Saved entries
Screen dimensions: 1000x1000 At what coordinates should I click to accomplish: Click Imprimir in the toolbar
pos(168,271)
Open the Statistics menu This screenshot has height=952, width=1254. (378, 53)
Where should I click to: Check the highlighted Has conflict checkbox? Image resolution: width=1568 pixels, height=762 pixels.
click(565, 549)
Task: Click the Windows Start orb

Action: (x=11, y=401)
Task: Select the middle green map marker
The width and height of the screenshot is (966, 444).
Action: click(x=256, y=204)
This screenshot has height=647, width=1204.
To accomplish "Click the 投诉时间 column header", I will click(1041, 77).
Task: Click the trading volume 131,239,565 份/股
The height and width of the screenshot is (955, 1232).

• Instructions for the task: Find and copy each line of the data where "This" is present.

• Task response:
Open the Statistics menu This screenshot has height=952, width=1254. (378, 53)
This screenshot has height=647, width=1204.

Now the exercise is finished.